EXERCISE DIRECTIONS. Only the lines from the one holding "Switch chart to 1M range" through the end of the records below are to be reproduced exactly, and pictures are to be omitted.

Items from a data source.
────

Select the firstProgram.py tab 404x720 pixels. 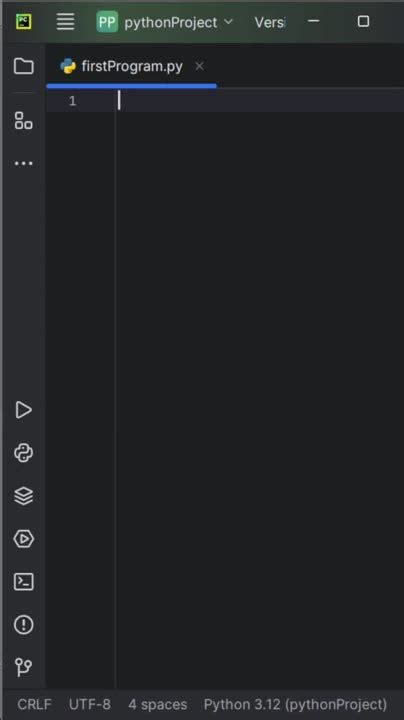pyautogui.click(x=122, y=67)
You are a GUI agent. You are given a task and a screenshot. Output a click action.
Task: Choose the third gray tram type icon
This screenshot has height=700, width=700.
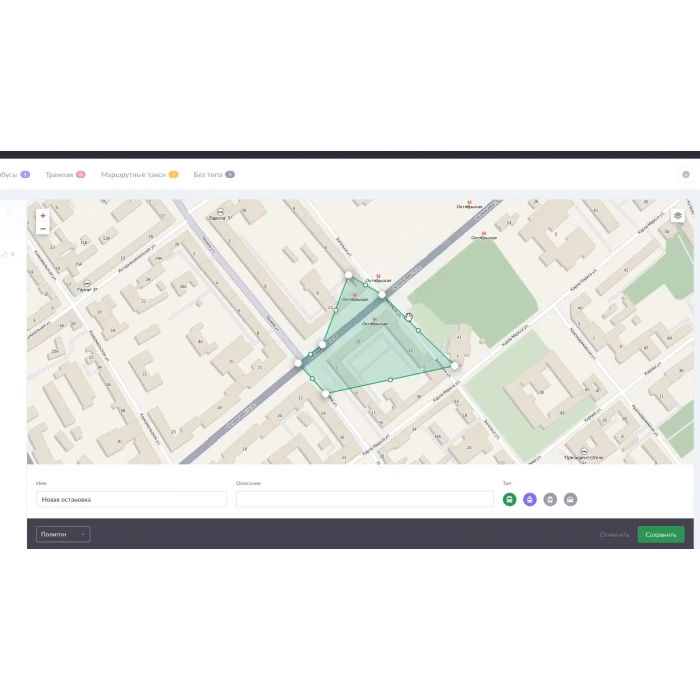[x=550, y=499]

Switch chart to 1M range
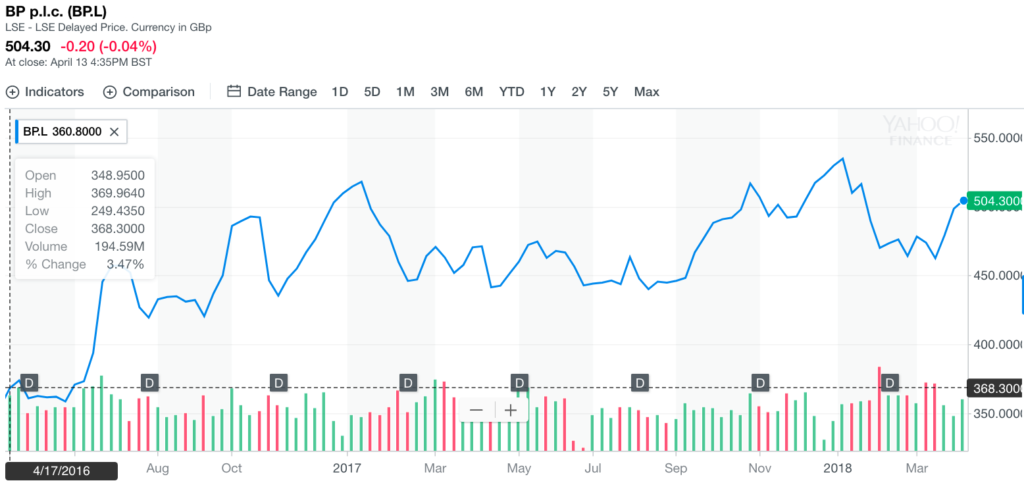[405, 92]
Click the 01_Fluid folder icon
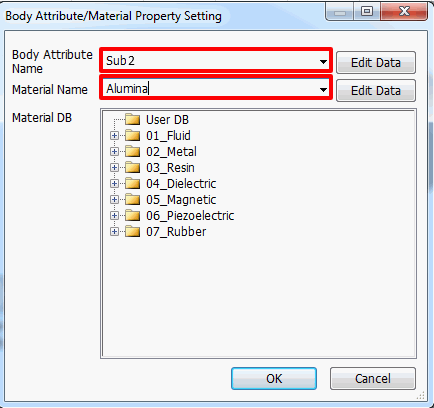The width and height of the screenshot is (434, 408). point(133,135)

────

COMPLETED TASK.
Switch chart to 1M range
[405, 92]
Click the 01_Fluid folder icon
The width and height of the screenshot is (434, 408). point(133,135)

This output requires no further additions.